If you’re open to it, join me in this reflection on the year.


Let’s Ride This F**** Horse
I had to create this image - the complete opposite of how I am feeling right now thou ;)

2025 was the Year of the Snake, which symbolizes intuition, transformation, and—most of all—rebirth and renewal. I don’t know about you, but for me, it absolutely was.


The shedding of skin was so powerful that I’m ending the year dealing with a very hard-to-handle flu—fever, pain, exhaustion—right during New Year’s Eve week. All the plans I had (and I have them every year) to clean my closet, organize my documents, get my life aligned and synced with my resolutions… all of that went out the window.


Well, c’est la vie.


Even though I crave the physical act of clearing space—and, by extension, clearing my mind—I’m choosing to accept and release the need to control everything and plan obsessively, as a good Capricorn tends to do.


I might be spending New Year’s Eve high on fever instead of prosecco, but I still welcome 2026—the Year of the Horse and, according to numerology, a number 1 year, full of energy, passion, and transformation.


More? Well… I guess.


2025 showed me how tired I am of suffering and constantly proving that I’m strong. Honestly, I’m good. I’m ending the year feeling awful, ugly, exhausted. Maybe this is the snake skin peeling.


I hope.


At least this next transformation isn’t starting from ground zero. It’s beginning from a fire already lit in 2025—inch by inch, layer by layer—transforming, rebirthing, and getting ready for what’s coming next.


Let’s ride this f**** horse. 🐎

 
 

One of the stories my mom always loved to tell and remember is about how I used to obsess over certain accessories or clothes as a child, without any clear reason or inspiration. I would simply fixate on something, and I didn’t care about odd looks or whether people thought it was tacky or weird. The most notable story? The bow tie.


The Purple Bow Tie
Yes, that’s little me in the school photo, wearing my unmistakable purple bow tie

Around the age of seven, I became obsessed with wearing bow ties. I had a favorite one in purple fabric and another plastic one that I used less often. I even wore a lilac crochet tie—yes, crochet! But the one I loved the most and felt was the coolest was that purple fabric bow tie. I paired it with all kinds of looks. What mattered was having the accessory with me. It was mine, and no one else had anything like it. I remember so many times when we were about to go out as a family, and my mom would ask, “You’re really wearing the tie?” And I had no doubt: yes. Maybe a bit embarrassing for a mother, but I was convinced I looked awesome.

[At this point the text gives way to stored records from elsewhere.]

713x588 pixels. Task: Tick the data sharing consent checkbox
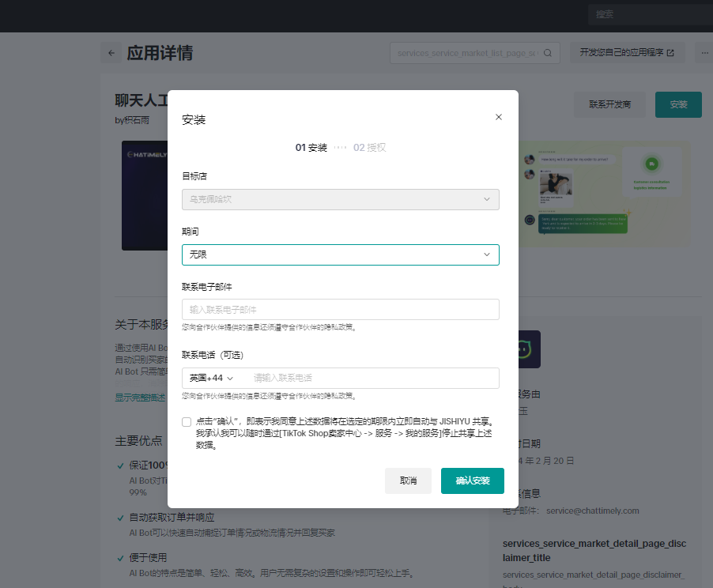pyautogui.click(x=187, y=422)
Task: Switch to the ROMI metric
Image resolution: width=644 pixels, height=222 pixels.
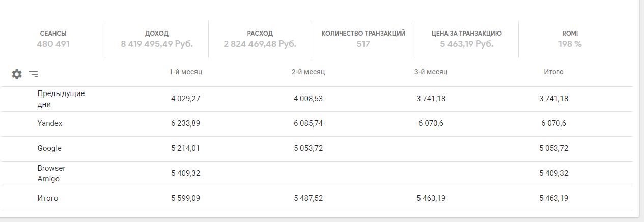Action: (x=570, y=39)
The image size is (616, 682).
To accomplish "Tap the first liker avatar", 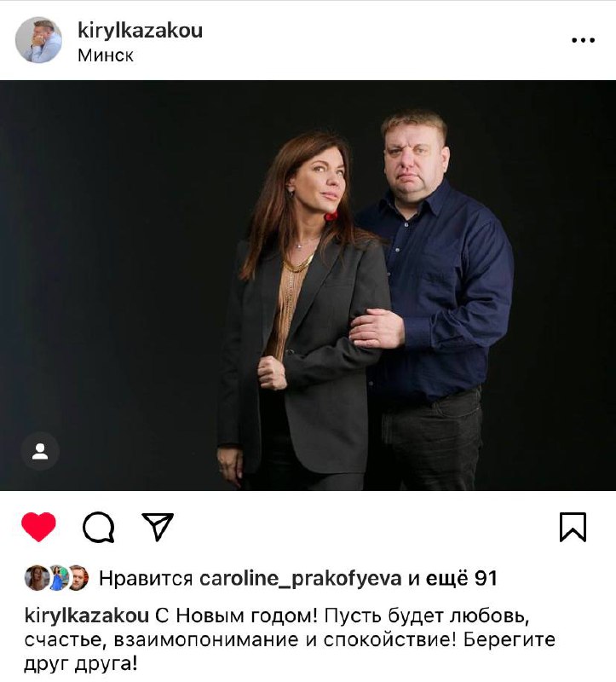I will click(37, 578).
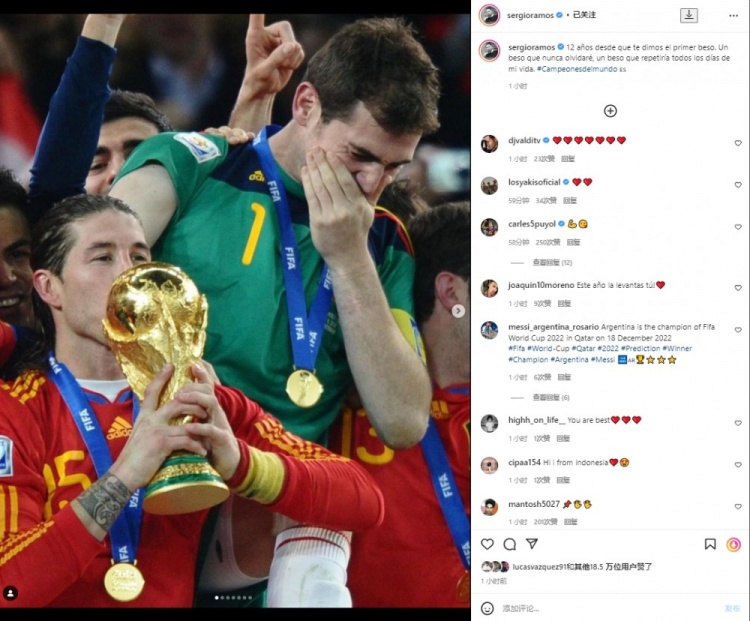The height and width of the screenshot is (621, 750).
Task: Open sergioramos profile from header username
Action: click(x=530, y=15)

I never brought this up in therapy, but it would be interesting to explore one day. Recently, while doing a marketing strategy exercise, we were asked to look back at who we were as children—our dreams, what we wanted to be, our strong traits—and there she was again, in full fashion force: the purple bow tie.


Reflecting on this strong symbol, I realized that even as a child, I carried this sense of not belonging to just one group or category. And back then, that didn’t make me anxious or confused—it just meant fully living my identity. I had the freedom to be who I was, even when faced with disapproving looks, and I kept going.


The Purple Bow Tie

Later, that became something like being ahead of my time—often saying too much, oversharing more than was “appropriate.” In adulthood, there were moments when I hid that bold, unapologetic side of me—when I silenced or adapted myself too much. But whenever I sat down to write something personal, themes like belonging, self-acceptance, and embracing identity always showed up in my work.

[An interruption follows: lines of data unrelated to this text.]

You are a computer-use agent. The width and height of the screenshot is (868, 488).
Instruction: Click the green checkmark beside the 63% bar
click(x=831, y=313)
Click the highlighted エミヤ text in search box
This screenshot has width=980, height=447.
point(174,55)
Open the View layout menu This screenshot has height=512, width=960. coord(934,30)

Since my first cancer treatment in 2022, this subject came back with full force. And now, during this second round (which is over, bye-bye, cancer!), it exploded completely. The purple bow tie became my internal symbol—a reminder to be who I am, without shame, without needing a reason not to fully live it.


I still believe in the importance of being flexible and adapting to life’s circumstances. After all, being true to yourself isn’t the same as being stubborn or trying to shock those who are different. With maturity, you learn that. But adapting to every single social, professional, and family situation has a limit. That limit comes when you ask yourself, “Where did that child go?”


Well, I’ve found my purple bow tie again. And you?